In some embodiments, examples disclosed herein may be used in the domain of rendering of extended reality scene description and extended reality rendering. For some embodiments, for example, the present application may be applied in the context of the formatting and the playing of extended reality applications when rendered on end-user devices such as mobile devices or Head-Mounted Displays (HMD). For some example embodiments, glTF material may be rendered in a 3D environment that is rendered through a 2D screen. The examples presented herein in accordance with some embodiments are not limited to XR applications.

In XR applications, a scene description is used to combine explicit and easy-to-parse description of a scene structure and some binary representations of media content.

In time-based media streaming, the scene description itself can be time-evolving to provide the relevant virtual content for each sequence of a media stream. For instance, for advertising purpose, a virtual bottle can be displayed during a video sequence where people are drinking.

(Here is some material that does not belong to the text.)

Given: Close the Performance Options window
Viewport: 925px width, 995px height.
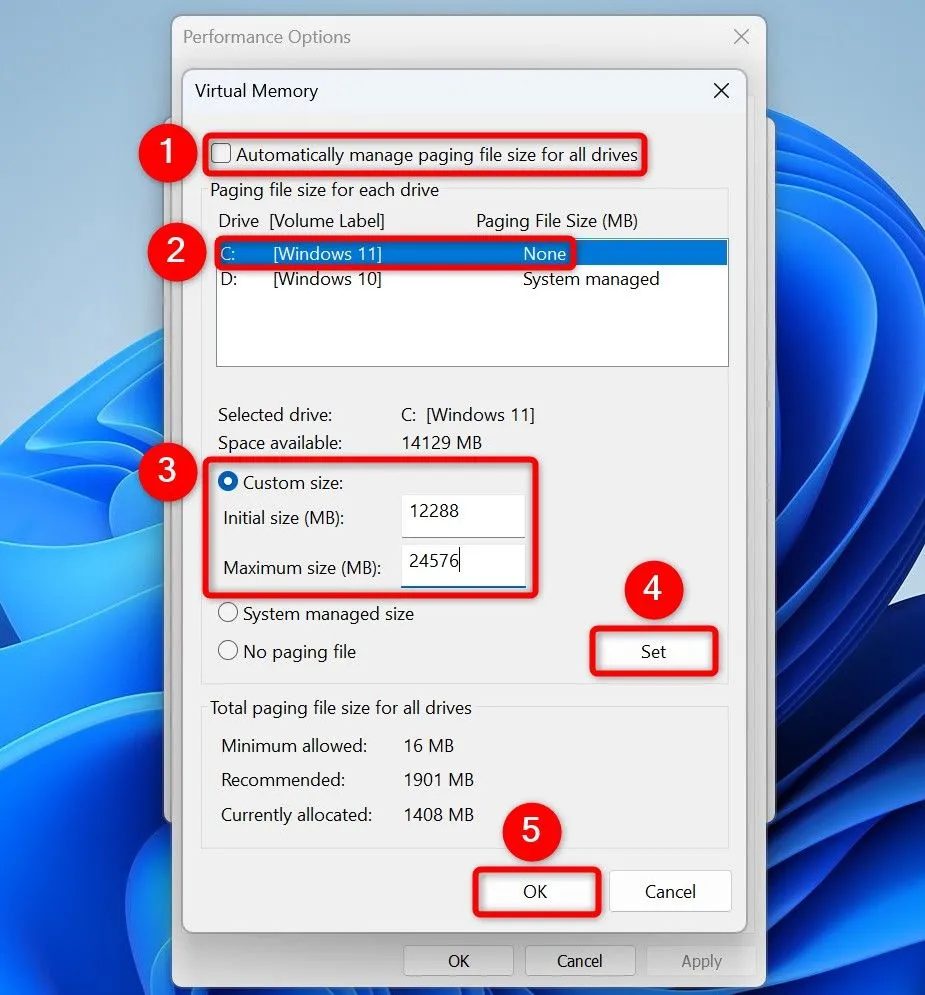Looking at the screenshot, I should 741,37.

This kind of behavior can be achieved by relying on the framework defined in the Scene Description for MPEG media document, Information technology—Coded representation of immersive media—Part 14: Scene Description for MPEG media, ISO/IEC DIS 23090-14:2021 (E). A scene update mechanism based on the JSON Patch protocol as defined in IETF RFC 6902 may be used to synchronize virtual content to MPEG media streams.

FIG. 1B is a schematic side view illustrating an example waveguide display that may be used with extended reality (XR) applications according to some embodiments. An image is projected by an image generator 172. The image generator 172 may use one or more of various techniques for projecting an image. For example, the image generator 172 may be a laser beam scanning (LBS) projector, a liquid crystal display (LCD), a light-emitting diode (LED) display (including an organic LED (OLED) or micro LED (μLED) display), a digital light processor (DLP), a liquid crystal on silicon (LCoS) display, or other type of image generator or light engine.

Light representing an image 182 generated by the image generator 172 is coupled into a waveguide 174 by a diffractive in-coupler 176. The in-coupler 176 diffracts the light representing the image 182 into one or more diffractive orders. For example, light ray 178, which is one of the light rays representing a portion of the bottom of the image, is diffracted by the in-coupler 176, and one of the diffracted orders 180 (e.g. the second order) is at an angle that is capable of being propagated through the waveguide 174 by total internal reflection. The image generator 172 displays images as directed by a control module 190, which operates to render image data, video data, point cloud data, or other displayable data.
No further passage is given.